- [Data provided]
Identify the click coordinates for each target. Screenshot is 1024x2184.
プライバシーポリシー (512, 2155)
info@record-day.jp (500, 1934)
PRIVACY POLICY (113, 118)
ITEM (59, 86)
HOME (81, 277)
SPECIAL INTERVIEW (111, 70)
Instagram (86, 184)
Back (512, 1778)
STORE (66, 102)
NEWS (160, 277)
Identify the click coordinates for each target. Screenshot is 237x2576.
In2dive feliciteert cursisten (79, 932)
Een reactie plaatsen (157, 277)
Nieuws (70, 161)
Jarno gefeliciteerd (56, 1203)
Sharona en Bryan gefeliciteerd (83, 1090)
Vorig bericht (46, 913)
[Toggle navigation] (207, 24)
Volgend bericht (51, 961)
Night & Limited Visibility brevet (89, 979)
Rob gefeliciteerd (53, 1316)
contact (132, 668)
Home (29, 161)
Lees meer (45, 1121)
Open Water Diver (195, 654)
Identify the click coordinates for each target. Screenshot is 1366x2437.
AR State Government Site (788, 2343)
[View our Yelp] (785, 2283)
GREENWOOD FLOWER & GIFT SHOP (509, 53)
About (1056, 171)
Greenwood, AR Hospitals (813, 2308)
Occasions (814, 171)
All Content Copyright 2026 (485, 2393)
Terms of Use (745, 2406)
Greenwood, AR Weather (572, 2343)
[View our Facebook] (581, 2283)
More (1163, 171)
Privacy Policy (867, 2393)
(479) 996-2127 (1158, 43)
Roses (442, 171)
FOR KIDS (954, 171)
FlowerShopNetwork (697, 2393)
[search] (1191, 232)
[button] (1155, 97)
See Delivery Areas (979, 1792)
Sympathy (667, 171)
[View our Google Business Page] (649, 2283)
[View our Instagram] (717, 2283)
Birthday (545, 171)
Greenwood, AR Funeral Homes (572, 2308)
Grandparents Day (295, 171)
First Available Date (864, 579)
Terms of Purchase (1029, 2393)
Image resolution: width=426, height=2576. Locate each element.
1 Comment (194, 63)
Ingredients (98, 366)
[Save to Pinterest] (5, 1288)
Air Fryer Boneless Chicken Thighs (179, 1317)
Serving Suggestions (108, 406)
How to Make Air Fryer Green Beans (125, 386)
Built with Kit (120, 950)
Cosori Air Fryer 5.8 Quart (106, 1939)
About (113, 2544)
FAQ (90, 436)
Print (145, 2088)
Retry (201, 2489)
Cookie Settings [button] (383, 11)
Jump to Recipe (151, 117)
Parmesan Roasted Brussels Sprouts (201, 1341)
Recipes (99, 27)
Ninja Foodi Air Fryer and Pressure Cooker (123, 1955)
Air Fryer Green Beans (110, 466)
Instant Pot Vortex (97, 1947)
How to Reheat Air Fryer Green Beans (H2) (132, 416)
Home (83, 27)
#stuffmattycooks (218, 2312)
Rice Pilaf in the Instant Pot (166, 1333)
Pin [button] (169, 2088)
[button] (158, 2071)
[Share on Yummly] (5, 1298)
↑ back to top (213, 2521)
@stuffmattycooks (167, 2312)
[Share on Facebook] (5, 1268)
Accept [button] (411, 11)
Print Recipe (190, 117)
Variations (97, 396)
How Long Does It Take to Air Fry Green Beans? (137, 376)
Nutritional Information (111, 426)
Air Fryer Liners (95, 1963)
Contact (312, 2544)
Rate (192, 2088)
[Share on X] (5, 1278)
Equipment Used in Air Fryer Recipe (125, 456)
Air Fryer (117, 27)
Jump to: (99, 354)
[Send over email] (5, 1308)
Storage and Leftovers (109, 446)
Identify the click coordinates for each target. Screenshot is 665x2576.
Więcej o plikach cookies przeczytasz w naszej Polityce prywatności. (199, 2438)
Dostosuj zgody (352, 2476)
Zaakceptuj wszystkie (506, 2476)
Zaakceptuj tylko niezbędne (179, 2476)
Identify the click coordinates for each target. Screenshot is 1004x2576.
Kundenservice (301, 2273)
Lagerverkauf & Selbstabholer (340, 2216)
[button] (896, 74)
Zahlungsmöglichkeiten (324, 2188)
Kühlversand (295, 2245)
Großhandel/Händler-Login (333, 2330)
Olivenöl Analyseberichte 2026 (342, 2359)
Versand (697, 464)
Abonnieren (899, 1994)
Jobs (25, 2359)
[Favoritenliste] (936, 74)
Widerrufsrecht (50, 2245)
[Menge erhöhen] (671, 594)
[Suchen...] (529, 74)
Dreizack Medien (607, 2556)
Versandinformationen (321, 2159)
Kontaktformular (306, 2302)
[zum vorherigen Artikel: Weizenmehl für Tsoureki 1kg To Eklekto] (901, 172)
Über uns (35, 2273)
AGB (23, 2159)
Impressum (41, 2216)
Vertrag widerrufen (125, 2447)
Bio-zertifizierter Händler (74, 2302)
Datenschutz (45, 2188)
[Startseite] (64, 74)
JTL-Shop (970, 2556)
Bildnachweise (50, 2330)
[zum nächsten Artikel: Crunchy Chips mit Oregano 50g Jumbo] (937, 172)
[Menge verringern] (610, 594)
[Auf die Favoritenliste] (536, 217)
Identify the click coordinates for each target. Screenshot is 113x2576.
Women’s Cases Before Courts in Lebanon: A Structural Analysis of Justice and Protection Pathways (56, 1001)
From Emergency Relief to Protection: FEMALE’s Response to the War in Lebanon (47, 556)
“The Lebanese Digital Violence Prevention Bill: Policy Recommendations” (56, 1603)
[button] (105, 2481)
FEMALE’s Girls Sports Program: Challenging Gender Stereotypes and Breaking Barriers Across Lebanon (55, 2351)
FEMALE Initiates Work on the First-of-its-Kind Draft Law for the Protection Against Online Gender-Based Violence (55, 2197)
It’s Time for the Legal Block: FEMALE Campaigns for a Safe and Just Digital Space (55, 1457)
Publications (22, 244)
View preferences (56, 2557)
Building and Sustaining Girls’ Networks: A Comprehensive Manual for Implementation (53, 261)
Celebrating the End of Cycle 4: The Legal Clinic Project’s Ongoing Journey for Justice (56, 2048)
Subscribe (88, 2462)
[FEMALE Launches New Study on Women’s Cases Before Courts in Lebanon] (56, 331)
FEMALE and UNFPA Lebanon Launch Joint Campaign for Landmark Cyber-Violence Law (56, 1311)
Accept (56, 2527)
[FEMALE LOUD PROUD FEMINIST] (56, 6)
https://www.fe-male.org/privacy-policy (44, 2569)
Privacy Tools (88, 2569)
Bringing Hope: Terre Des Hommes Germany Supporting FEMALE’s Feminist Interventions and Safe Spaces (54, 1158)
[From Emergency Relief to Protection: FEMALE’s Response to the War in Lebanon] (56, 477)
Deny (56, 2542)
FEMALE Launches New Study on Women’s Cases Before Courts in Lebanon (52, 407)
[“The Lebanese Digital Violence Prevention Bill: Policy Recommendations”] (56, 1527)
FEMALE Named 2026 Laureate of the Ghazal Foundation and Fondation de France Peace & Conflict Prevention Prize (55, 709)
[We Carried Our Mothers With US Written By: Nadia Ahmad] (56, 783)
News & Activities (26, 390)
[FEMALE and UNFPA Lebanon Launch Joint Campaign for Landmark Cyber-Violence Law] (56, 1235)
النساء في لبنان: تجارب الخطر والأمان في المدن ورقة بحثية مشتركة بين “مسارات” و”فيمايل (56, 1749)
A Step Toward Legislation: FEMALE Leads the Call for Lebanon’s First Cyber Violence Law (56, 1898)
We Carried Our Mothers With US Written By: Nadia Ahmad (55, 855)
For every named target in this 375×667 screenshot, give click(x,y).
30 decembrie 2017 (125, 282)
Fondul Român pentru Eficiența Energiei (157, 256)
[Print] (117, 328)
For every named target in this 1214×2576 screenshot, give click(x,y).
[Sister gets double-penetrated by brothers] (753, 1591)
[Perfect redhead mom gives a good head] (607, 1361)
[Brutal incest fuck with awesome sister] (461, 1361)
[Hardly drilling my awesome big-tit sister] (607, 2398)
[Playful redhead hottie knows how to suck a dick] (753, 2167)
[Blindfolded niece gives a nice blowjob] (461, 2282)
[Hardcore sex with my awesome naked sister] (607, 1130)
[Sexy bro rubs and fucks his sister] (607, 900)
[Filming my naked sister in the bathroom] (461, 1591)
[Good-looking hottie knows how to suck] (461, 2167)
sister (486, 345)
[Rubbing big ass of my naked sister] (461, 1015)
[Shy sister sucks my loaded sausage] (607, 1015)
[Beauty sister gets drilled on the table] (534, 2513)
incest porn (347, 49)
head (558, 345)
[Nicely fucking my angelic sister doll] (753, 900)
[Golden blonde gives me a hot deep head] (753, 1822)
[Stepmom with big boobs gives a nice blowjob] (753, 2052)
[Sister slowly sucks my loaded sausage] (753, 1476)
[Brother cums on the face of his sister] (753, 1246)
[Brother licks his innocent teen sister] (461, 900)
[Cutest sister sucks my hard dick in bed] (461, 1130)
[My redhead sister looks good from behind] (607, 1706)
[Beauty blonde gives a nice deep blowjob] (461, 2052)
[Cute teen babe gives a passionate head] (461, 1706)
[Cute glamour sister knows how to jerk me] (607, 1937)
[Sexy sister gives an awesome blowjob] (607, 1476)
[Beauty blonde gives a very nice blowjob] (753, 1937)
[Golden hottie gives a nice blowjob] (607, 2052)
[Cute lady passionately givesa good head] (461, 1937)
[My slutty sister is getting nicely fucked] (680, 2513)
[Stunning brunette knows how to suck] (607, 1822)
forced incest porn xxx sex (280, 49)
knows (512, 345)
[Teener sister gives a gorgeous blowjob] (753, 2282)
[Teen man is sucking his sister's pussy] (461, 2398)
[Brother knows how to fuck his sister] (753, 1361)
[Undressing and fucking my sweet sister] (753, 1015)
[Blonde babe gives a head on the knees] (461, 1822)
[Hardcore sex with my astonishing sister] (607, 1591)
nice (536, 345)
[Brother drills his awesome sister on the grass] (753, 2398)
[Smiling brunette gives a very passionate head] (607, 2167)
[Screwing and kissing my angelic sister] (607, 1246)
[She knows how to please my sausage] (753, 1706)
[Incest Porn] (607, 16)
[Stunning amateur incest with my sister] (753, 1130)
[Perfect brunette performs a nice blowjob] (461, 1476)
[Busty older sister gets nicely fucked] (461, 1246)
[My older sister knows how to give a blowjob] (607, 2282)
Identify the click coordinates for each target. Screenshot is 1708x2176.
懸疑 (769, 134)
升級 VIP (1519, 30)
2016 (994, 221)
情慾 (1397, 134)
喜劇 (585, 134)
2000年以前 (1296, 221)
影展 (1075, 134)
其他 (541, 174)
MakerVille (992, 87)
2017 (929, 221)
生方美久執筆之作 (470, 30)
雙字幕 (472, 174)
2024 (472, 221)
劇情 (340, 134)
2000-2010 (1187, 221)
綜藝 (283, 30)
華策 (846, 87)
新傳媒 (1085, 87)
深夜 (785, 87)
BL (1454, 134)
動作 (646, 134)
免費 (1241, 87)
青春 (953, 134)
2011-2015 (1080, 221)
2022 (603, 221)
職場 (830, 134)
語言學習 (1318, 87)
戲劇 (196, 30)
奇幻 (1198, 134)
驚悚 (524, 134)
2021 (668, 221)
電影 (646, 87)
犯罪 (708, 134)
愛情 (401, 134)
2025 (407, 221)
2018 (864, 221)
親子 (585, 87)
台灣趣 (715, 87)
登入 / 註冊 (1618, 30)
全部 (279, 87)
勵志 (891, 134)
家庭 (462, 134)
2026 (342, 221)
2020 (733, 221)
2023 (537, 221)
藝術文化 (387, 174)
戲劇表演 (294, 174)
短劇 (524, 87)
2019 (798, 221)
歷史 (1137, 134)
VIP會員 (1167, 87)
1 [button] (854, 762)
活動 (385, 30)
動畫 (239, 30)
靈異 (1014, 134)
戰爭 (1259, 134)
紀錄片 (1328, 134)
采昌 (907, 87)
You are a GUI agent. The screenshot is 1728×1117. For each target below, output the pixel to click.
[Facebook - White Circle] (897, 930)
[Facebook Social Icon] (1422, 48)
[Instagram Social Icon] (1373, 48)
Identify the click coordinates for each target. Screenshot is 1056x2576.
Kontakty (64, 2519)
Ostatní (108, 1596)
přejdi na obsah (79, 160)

- [To do] Reproduce word for word the material above, starting with the line that has "Widerrufsrecht (50, 2245)" and stopping after the line that has "JTL-Shop (970, 2556)".

- [Response to the task]
Widerrufsrecht (50, 2245)
[Menge erhöhen] (671, 594)
[Suchen...] (529, 74)
Dreizack Medien (607, 2556)
Versandinformationen (321, 2159)
Kontaktformular (306, 2302)
[zum vorherigen Artikel: Weizenmehl für Tsoureki 1kg To Eklekto] (901, 172)
Über uns (35, 2273)
AGB (23, 2159)
Impressum (41, 2216)
Vertrag widerrufen (125, 2447)
Bio-zertifizierter Händler (74, 2302)
Datenschutz (45, 2188)
[Startseite] (64, 74)
JTL-Shop (970, 2556)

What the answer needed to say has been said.